▶ CONSIGNE: Recopiez sans rien changer, dans le texte sur le cyclone Chido à Mayotte, le passage allant de « Mayotte manquait déjà » jusqu'à « de tôles tordues. ».

Mayotte manquait déjà de tout. Le cyclone tropical Chido lui a enlevé ce qui lui restait. Des vies d’abord, à tel point que les autorités sont incapables de dire à cette heure le nombre de victimes. Paysage d’apocalypse, les bidonvilles ont été transformés en cimetières. Les toits des fragiles habitations se sont envolés comme des feuilles de papier, jetant par milliers les familles dans des rues et des chemins encombrés d’un innommable fatras d’arbres déchiquetés, de planches broyées et de tôles tordues. 

Le département le plus pauvre de la sixième puissance mondiale s’est transformé en espace fantôme de désolation et de larmes. La violence du vent, excitée par le réchauffement de l’océan, s’est vue grossie de la précarité humaine, du chômage, de la pauvreté qui frappe les trois quarts des habitants, du manque d’eau potable et du choléra. Voici qui rend ridicules les moulinets d’un ancien ministrion de l’Intérieur, du nom de Darmanin, qui, en ces lieux il y a plusieurs mois, bave aux lèvres et poigne de fer, vantait à la télévision ses mérites de destructeur de bidonvilles et de soldat-chef de la « croisade » contre les migrants. Et, l’actuel ministre, fait savoir son obsession pour l’archipel : L’immigration. Abject !

▶ DONNÉES:
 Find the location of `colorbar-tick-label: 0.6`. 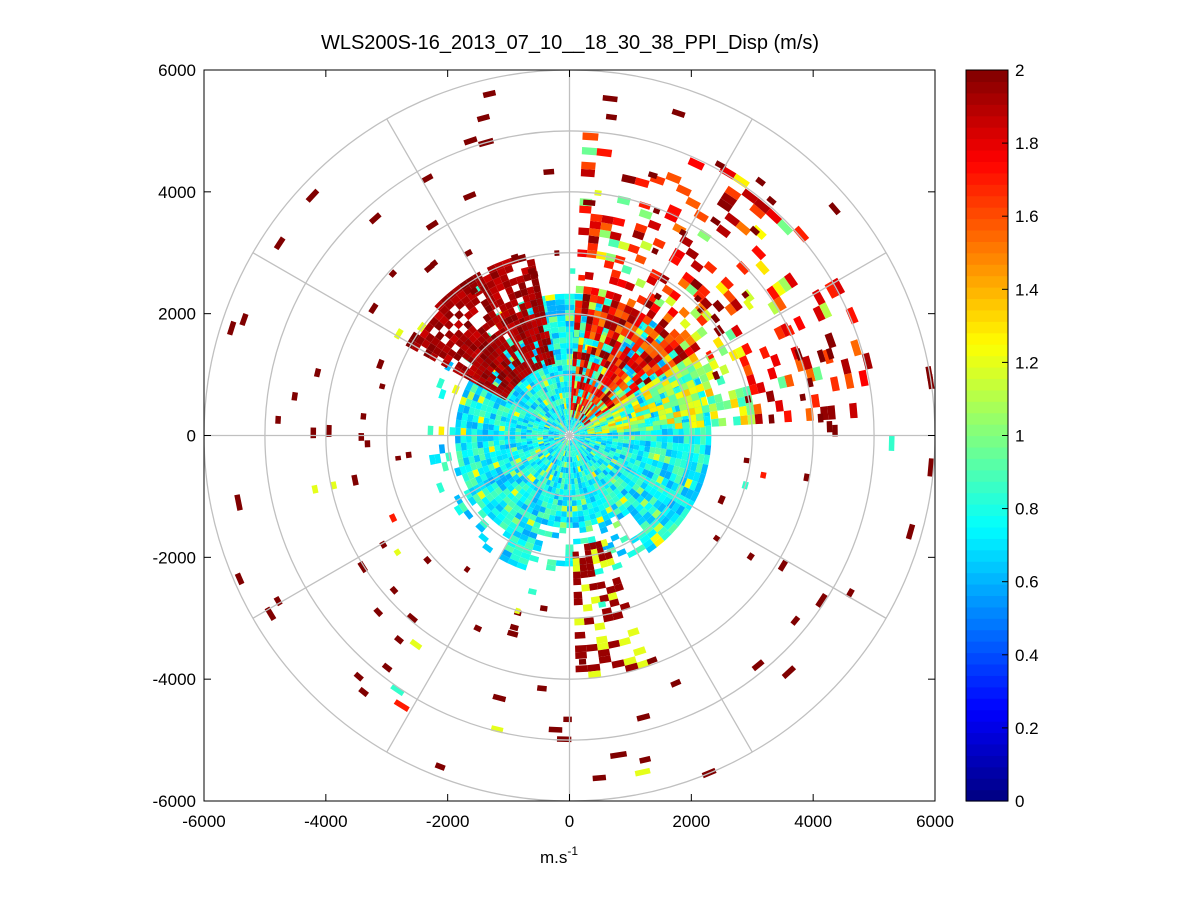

▶ RÉPONSE:
Mayotte manquait déjà de tout. Le cyclone tropical Chido lui a enlevé ce qui lui restait. Des vies d’abord, à tel point que les autorités sont incapables de dire à cette heure le nombre de victimes. Paysage d’apocalypse, les bidonvilles ont été transformés en cimetières. Les toits des fragiles habitations se sont envolés comme des feuilles de papier, jetant par milliers les familles dans des rues et des chemins encombrés d’un innommable fatras d’arbres déchiquetés, de planches broyées et de tôles tordues.